Indexing Variables

notationsoft-question

When picking variables it is common to use prime marks, as in $a, a',a'', …$, and numbers $a_1, a_2, a_3, …$. A third option is to use distinct letters $a, b, c, …$. For example, some people write an exact sequence of $R$-modules as $0 \rightarrow N \rightarrow M \rightarrow L \rightarrow 0$, whereas some prefer to write $0 \rightarrow M' \rightarrow M \rightarrow M'' \rightarrow 0$, others $0 \rightarrow M_1 \rightarrow M_2 \rightarrow M_3 \rightarrow 0$.

Such conventions help people to read and write mathematics quickly. Readers of each proof must memorize these notations, and so which convention to pick is worth some thought. Hence I am collecting explanations as to why people prefer one of these conventions over the others.

For example, it may be relevant to note that the use of prime marks as in $a, a', a''$ seems to privilege $a$, while the use of different letters $a, b, c$ does not seem to do this. This would suggest that $a, a', a''$ be used in a situation where $a$ is the more essential variable.

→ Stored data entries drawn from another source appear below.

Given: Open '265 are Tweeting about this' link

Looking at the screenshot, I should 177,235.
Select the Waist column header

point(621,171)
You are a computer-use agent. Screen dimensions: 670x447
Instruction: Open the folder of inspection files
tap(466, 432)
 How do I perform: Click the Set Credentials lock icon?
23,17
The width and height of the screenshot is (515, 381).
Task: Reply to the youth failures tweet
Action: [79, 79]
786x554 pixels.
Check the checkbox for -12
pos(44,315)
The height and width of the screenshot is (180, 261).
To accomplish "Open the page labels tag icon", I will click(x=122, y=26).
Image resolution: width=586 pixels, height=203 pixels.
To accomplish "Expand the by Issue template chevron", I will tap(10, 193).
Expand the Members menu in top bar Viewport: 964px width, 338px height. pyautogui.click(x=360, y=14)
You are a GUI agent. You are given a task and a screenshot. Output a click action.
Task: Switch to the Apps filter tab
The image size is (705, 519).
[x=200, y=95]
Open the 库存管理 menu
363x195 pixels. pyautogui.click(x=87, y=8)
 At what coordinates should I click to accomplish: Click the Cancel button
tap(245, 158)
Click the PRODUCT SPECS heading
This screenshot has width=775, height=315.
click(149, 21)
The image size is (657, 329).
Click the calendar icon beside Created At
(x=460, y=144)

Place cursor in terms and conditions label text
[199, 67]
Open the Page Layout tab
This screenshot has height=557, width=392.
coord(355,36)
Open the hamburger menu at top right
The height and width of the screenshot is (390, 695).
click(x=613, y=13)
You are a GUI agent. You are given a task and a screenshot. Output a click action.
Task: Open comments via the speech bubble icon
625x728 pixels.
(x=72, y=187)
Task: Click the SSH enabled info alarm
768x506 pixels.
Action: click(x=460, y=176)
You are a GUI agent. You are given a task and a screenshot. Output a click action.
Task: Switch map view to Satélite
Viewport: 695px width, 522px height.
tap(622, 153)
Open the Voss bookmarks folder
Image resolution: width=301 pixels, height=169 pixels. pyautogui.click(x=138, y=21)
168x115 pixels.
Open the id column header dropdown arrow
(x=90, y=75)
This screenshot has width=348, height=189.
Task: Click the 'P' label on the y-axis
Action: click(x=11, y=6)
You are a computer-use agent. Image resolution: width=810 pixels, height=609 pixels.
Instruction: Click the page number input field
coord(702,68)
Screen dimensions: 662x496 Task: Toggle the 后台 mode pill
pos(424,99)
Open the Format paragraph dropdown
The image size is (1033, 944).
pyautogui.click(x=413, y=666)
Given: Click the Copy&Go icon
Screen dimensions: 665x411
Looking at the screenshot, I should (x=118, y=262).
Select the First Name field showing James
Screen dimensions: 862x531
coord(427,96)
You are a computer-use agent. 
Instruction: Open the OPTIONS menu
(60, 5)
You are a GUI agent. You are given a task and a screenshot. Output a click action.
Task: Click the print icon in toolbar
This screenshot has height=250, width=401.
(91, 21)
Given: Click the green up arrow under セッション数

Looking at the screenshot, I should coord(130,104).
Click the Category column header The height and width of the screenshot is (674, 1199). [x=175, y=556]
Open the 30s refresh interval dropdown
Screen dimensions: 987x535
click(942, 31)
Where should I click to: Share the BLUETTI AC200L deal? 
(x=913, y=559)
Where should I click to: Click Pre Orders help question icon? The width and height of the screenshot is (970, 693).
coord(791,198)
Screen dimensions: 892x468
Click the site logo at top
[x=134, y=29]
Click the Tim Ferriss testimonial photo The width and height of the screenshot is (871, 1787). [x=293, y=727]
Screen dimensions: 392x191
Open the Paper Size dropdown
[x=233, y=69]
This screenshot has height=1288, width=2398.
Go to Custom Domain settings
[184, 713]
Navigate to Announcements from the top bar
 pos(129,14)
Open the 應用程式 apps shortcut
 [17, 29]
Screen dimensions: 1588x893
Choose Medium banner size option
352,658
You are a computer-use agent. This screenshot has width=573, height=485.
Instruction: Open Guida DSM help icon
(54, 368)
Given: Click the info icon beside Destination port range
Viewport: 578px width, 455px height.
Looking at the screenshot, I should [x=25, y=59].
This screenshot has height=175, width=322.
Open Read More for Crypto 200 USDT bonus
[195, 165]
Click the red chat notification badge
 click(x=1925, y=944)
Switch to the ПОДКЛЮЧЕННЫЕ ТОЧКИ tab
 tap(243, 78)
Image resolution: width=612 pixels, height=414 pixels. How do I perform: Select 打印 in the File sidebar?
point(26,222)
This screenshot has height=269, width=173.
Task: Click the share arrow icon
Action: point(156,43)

A related interest I have is in arguments that one might prefer to index sequences starting from $0$ or $1$. Dijkstra gives an argument explaining why, after contemplation, many prefer to start with $0$:

https://www.cs.utexas.edu/users/EWD/transcriptions/EWD08xx/EWD831.html

That's interesting, but now I'm wondering about the three conventions above. So, are there reasons one might prefer one of these three conventions- prime marks, numbers, or distinct letters?

Best Answer

A few thoughts on each. I'm not a professional mathematician, just a learner who did a mathematically-heavy subject at university, but these are the main considerations that come to my mind:

Prime marks:

difficult to read if you need more than about $3$ of them ($4$ at a push).
can be misread as indicating derivatives if there's calculus going on.
don't mix well with indices, especially when handwritten: eg $a'^2$ ends up needing to be $(a')^2$ for legibility, when it could just be $b^2$.
nice and concise otherwise.
I tend to expect $a'$ to be the result of doing something to $a$.

Subscripts:

can get messy if attached to a symbol that appears very frequently, appears in an exponent, or is raised to a power.
can make an argument look more complicated than it really is, if they do get messy.
can be numbered as high as you like without losing legibility.
can be in the form of expressions, e.g. $a_{n+1}$, giving more flexibility.
often emphasise that you're dealing with an arbitrarily large set of instances of something: e.g. coefficients in a series or terms in a sequence.

Letters:

can be chosen for intuitive ease of understanding, especially ones that are conventional (like $t$ for time, or for the independent variable in a parametric equation).
are clearly distinct from each other. (Compare solving a set of equations in $x, y$ and $z$ with solving the same equations but in $x_1,x_2$ and $x_3$.)
but if you need a lot of them, you soon have to start using unsuitable ones because the obvious ones aren't available.
a few, like $e$, can cause at least momentary confusion because they're used as the usual name for something.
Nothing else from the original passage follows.